→ **Task goal**: What is asked for is the whole listing, given again word for word.
-- Records shown follows --
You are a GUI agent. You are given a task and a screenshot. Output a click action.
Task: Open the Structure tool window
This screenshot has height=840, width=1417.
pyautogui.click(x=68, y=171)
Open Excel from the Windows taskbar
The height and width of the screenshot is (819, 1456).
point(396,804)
-- Records shown concluded --
→ **Output of the exercise**:
You are a GUI agent. You are given a task and a screenshot. Output a click action.
Task: Open the Structure tool window
This screenshot has height=840, width=1417.
pyautogui.click(x=68, y=171)
Open Excel from the Windows taskbar
The height and width of the screenshot is (819, 1456).
point(396,804)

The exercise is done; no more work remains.